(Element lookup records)

= = = =

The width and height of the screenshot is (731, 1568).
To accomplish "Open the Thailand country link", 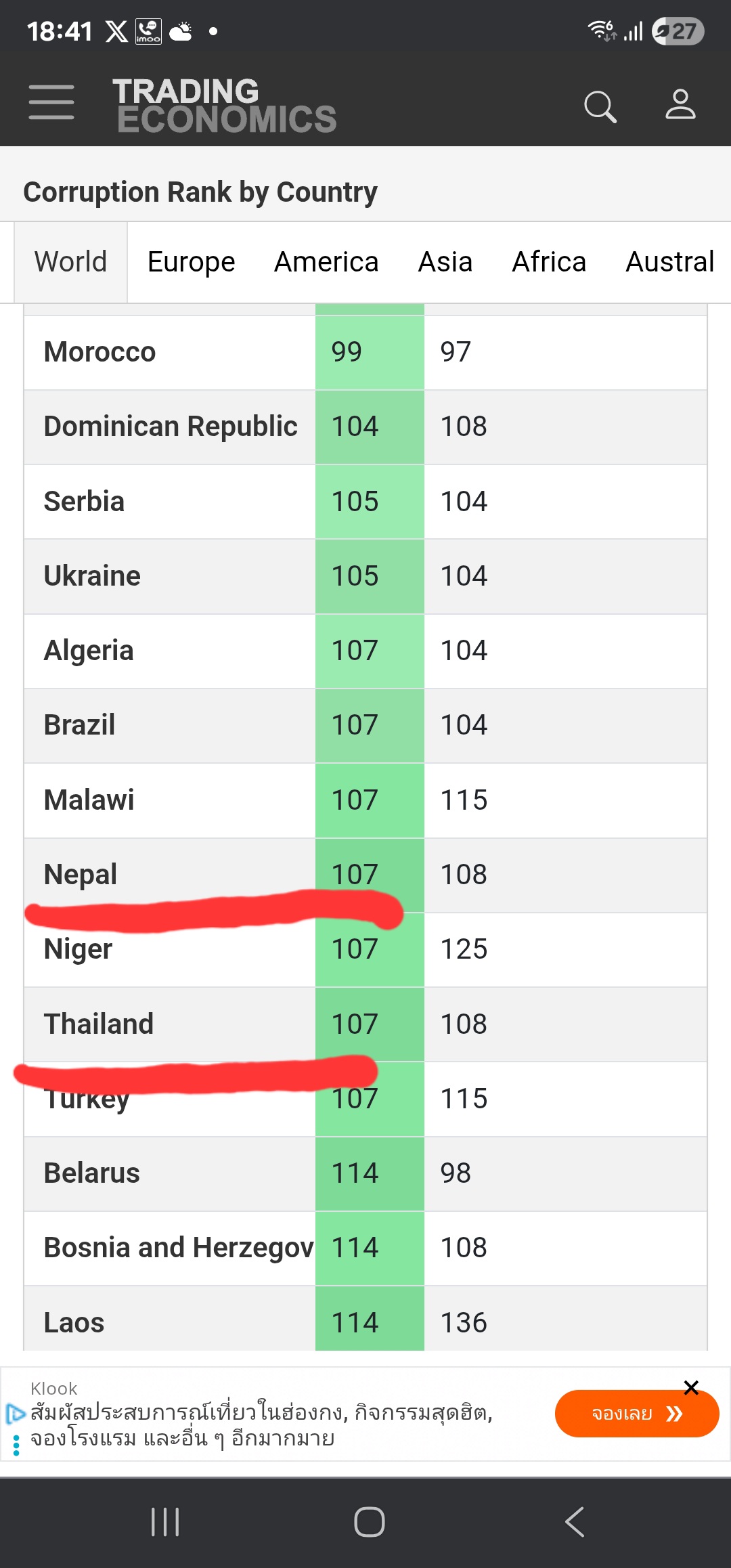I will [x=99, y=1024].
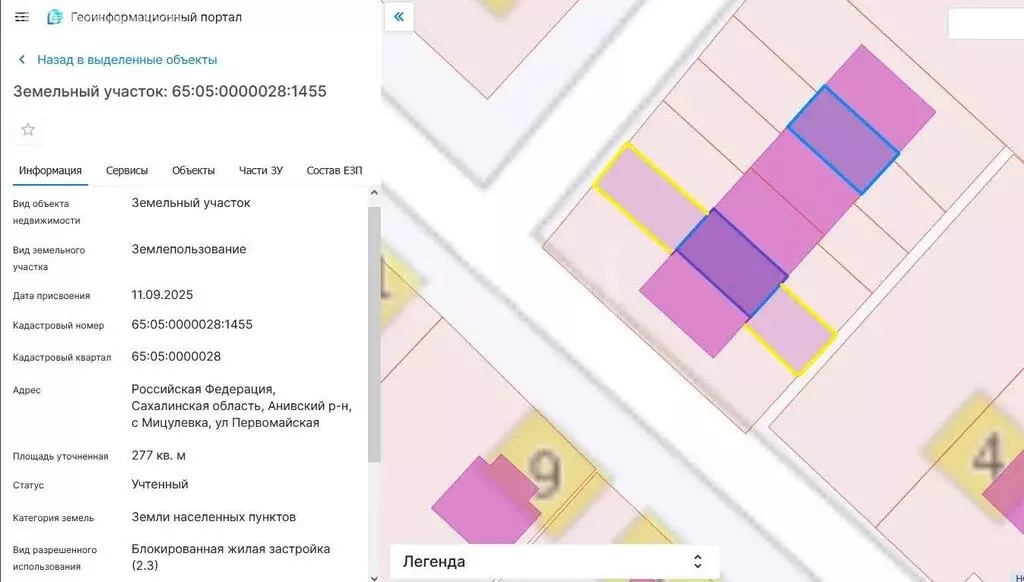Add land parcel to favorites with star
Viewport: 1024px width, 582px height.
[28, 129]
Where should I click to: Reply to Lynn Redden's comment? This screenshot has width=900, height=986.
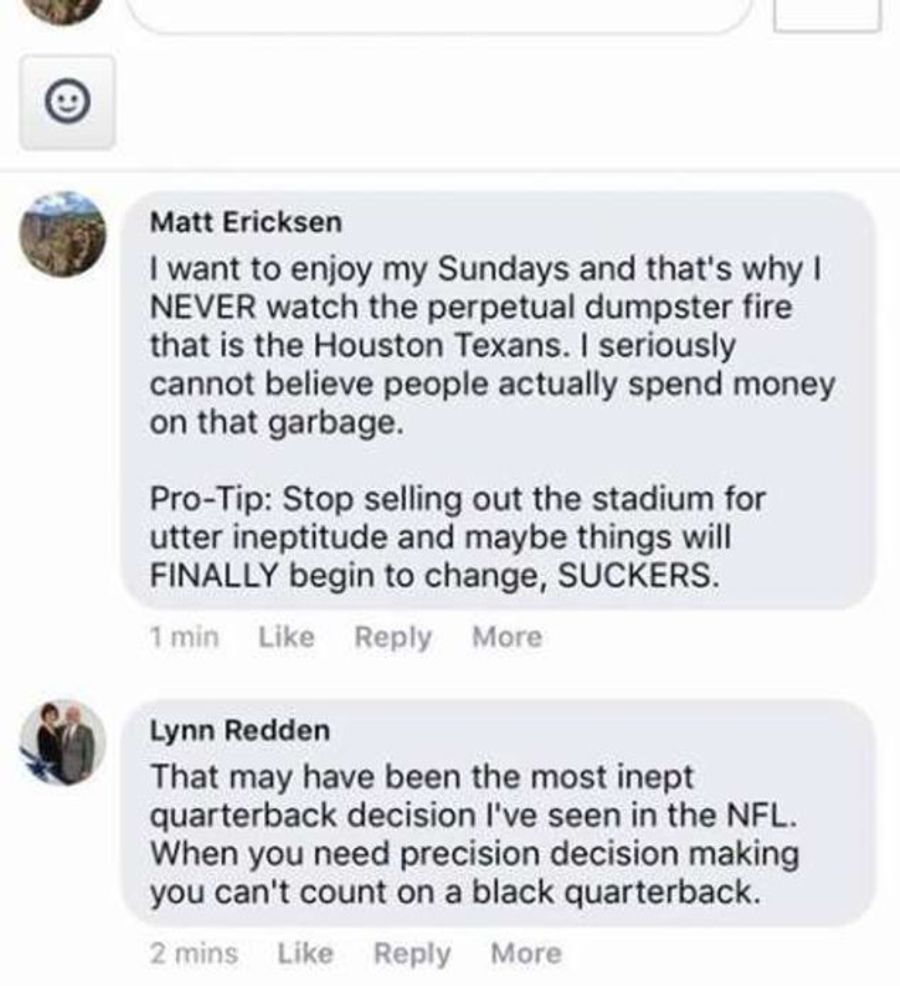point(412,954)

= = = =

_Prompt_
Please count the lines in the entries above that contain the string "width", matching case exactly, and give only that number.

_Written reply_
3